Malloy Documentation
search

The HyperLogLog algorithm is a probabilistic cardinality estimator used to approximate the number of distinct elements in a multiset. It is particularly useful for large data sets where counting the exact cardinality is impractical due to memory constraints.

Key Features and Operations

  • Memory Efficiency: HyperLogLog uses significantly less memory than exact cardinality calculation methods, making it suitable for large data sets.

  • Accuracy: The algorithm provides a typical accuracy (standard error) of 2% for cardinalities over 10^9 using only 1.5 kB of memory.

  • Functions:

    • hll_accumulate (add): Add new elements to the set. Initializes the counter.

    • hll_estimate (count): Obtain the cardinality of the set.

    • hll_combine (merge): Obtain the union of two sets.

    • hll_export: Export the HLL Sketch to a persistent, dialect-specific format.

    • hll_import: Import an HLL Sketch from a persistent, dialect-specific format.

Data Structure

The HyperLogLog algorithm uses an array M of m counters (or "registers") initialized to 0. This array is called the HyperLogLog sketch of the multiset S. See the Wikipedia article for further details.

Using HyperLogLog in Malloy Schemas and Queries

In Malloy, you can use the HyperLogLog algorithm to efficiently estimate the cardinality of large data sets.
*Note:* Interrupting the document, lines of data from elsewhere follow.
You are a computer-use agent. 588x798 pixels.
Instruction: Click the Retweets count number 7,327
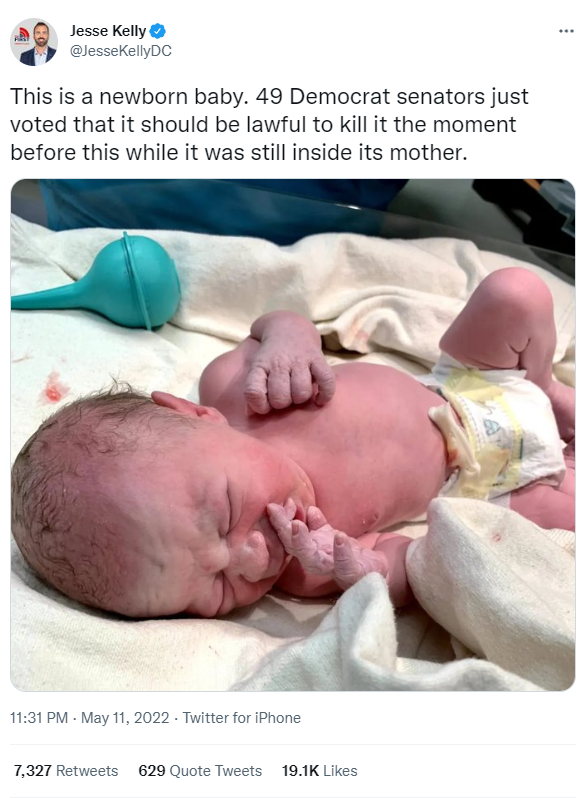33,771
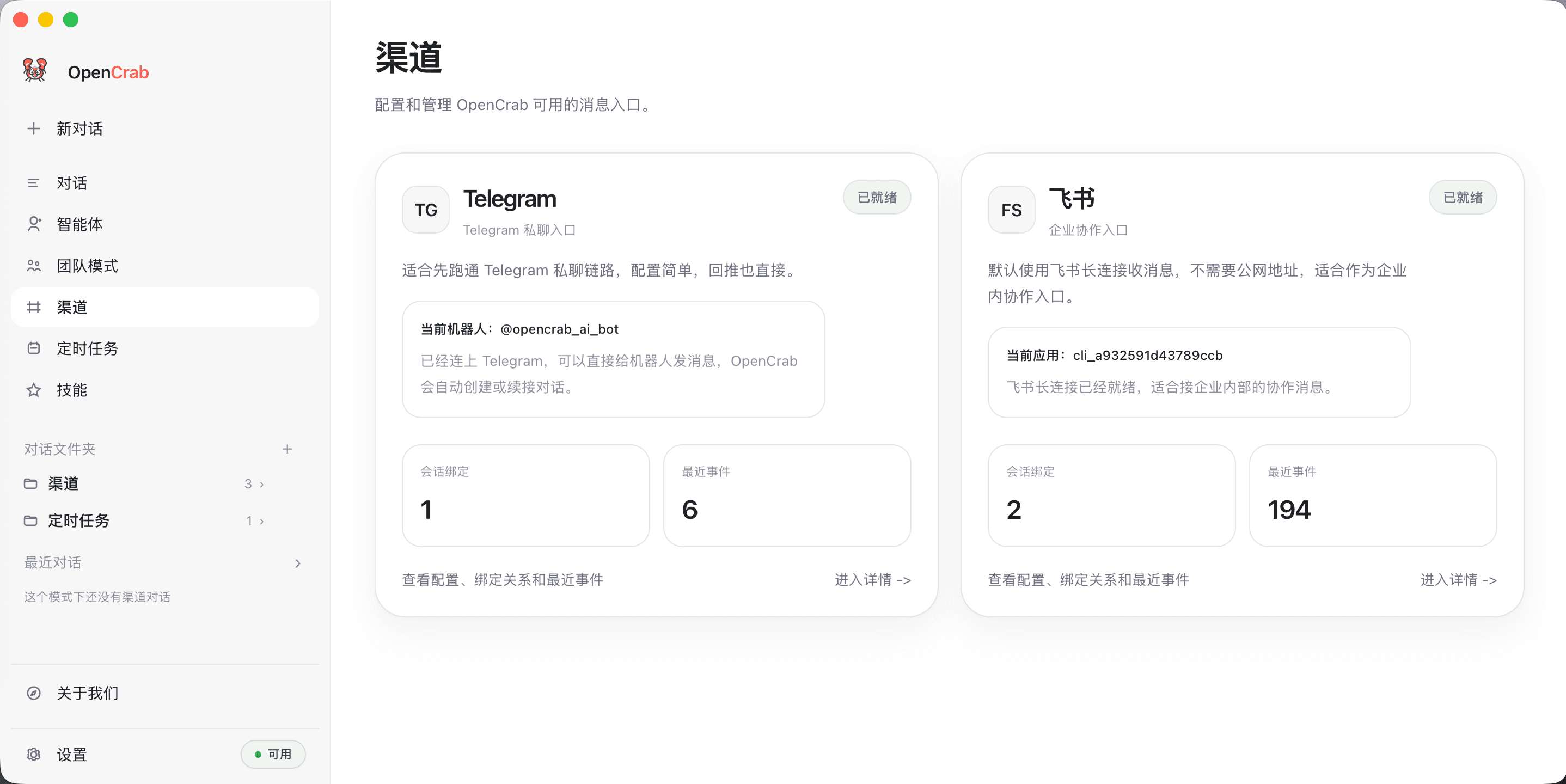Viewport: 1566px width, 784px height.
Task: Click the 已就绪 badge on Telegram card
Action: click(x=877, y=197)
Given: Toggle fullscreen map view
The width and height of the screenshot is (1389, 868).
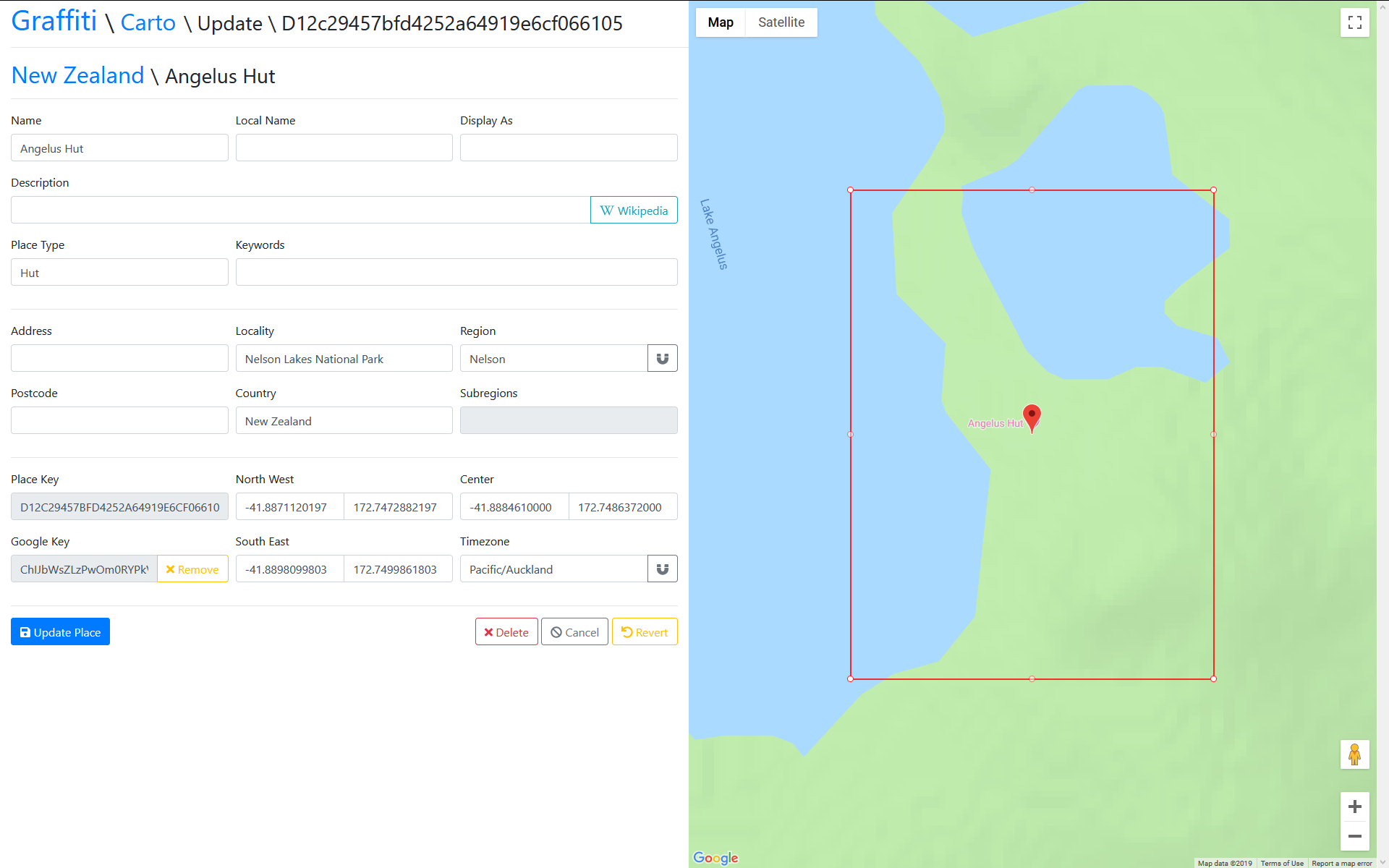Looking at the screenshot, I should 1354,22.
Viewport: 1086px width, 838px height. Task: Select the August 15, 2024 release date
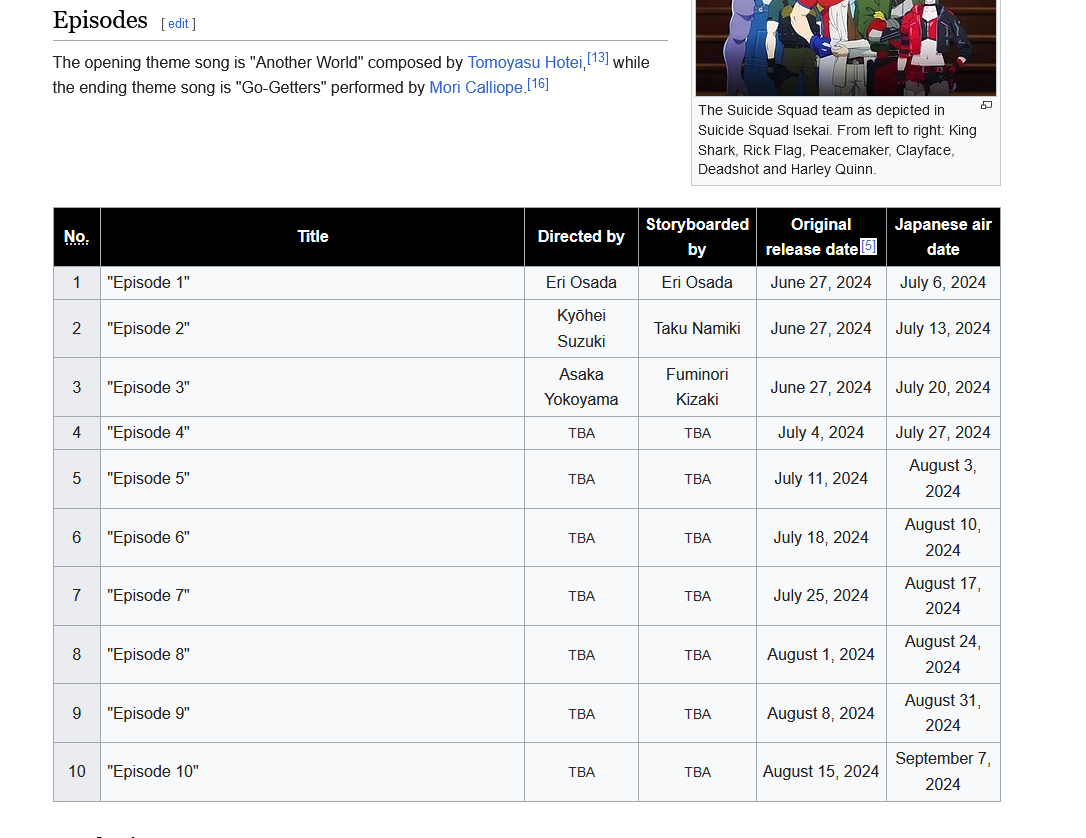820,771
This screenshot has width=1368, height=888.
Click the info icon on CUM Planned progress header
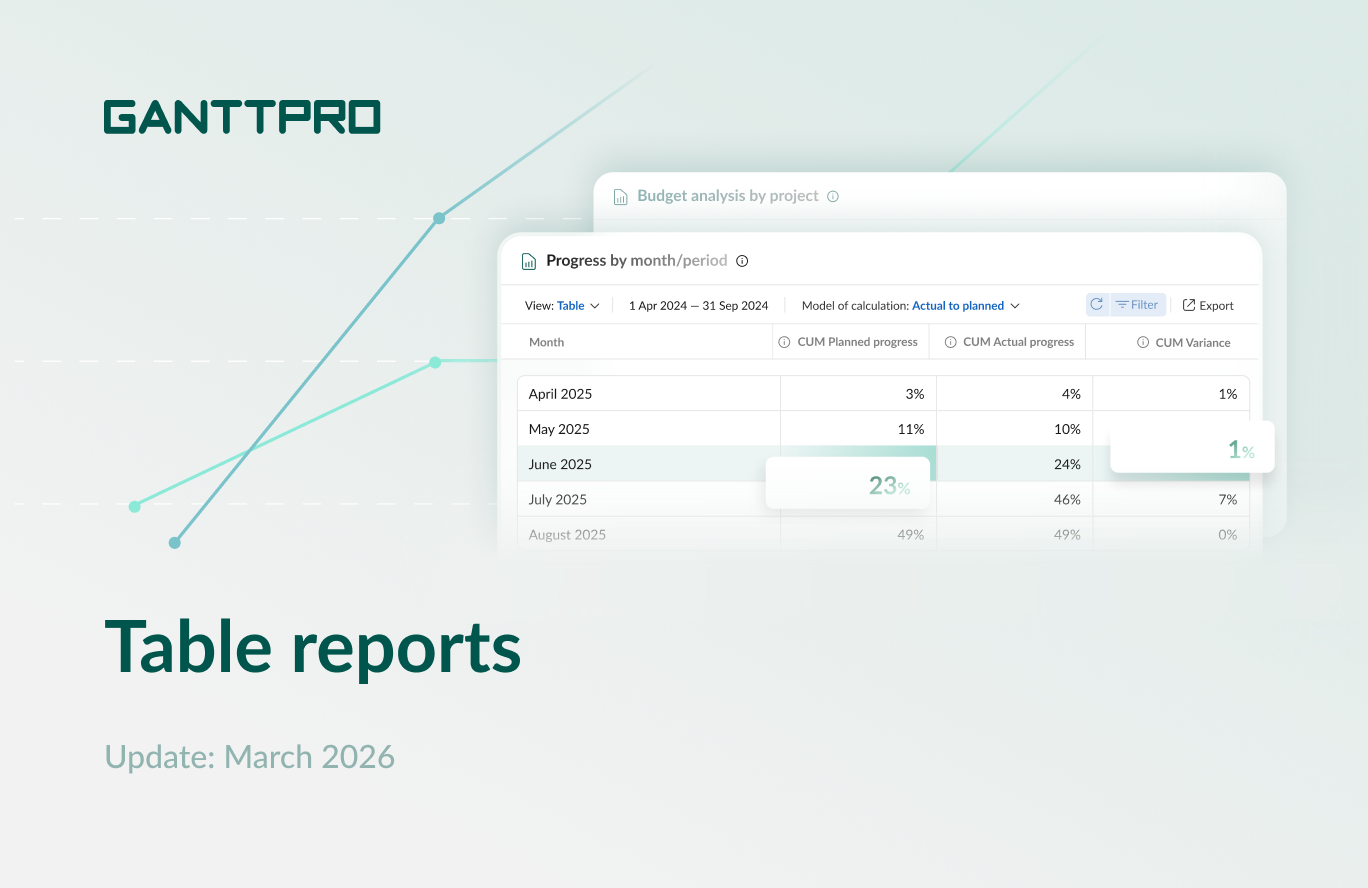[784, 341]
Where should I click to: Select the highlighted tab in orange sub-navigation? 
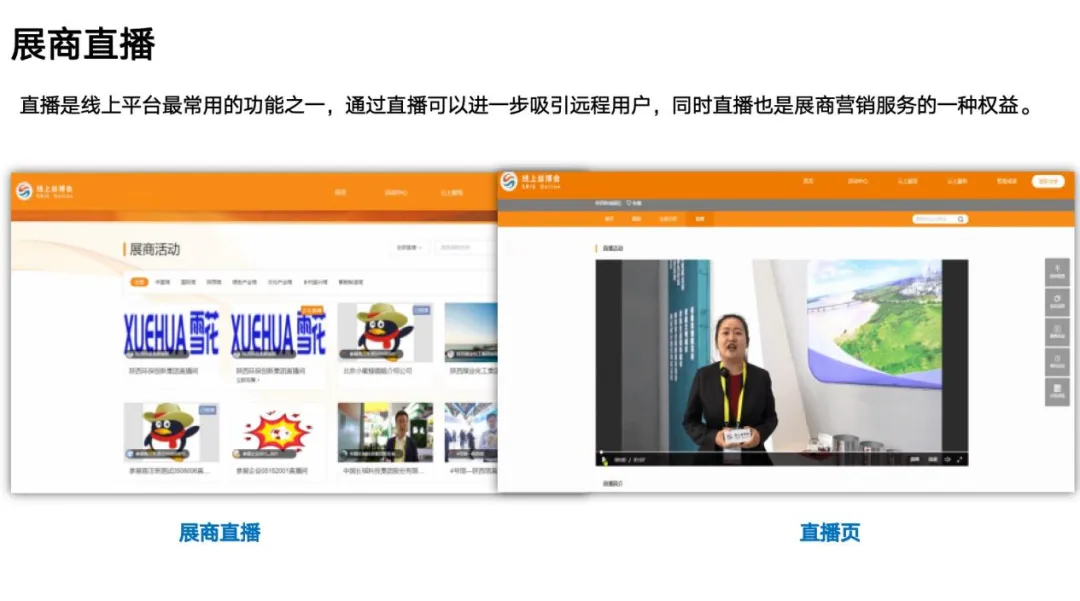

By incorporating HyperLogLog into your schemas and queries, you can gain insights into the distinct elements of your data without sacrificing performance or memory.

Supported Databases

Malloy HyperLogLog functions can only be used with the following databases:

HLL Functions

The Malloy language supports the following HyperLogLog functions.

hll_accumulate

run: flights -> {
    group_by:
        dep_date is dep_time::date
        carrier, origin, destination
    aggregate:
        flight_count is count()
        aircraft_count_hll is hll_accumulate(tail_num)
} -> {
    group_by:
        dep_date
    aggregate:
        flight_count is flight_count.sum()
        aircraft_count is hll_estimate(hll_combine(aircraft_count_hll))
}

Add new elements to the set. Initializes the counter.

hll_estimate

Returns an estimate of the number of distinct elements in the data set. See the previous example.

hll_combine

Merges HLL++ sketches of the same underlying type into a new sketch. See the previous example.

hll_export

run: flights -> {
    group_by:
        dep_date is dep_time::date
        carrier, origin, destination
    aggregate:
        flight_count is count()
        aircraft_count_hll_persist is hll_export(hll_accumulate(tail_num))
} -> {
    group_by:
        dep_date
    aggregate:
        flight_count is flight_count.sum()
        aircraft_count is hll_estimate(hll_combine(hll_import(aircraft_count_hll_persist)))
}

Exports the HLL Sketch to a persistent format. The output type is database-specific.

hll_import

Imports an HLL Sketch from a persistent, database-specific format. See the previous example.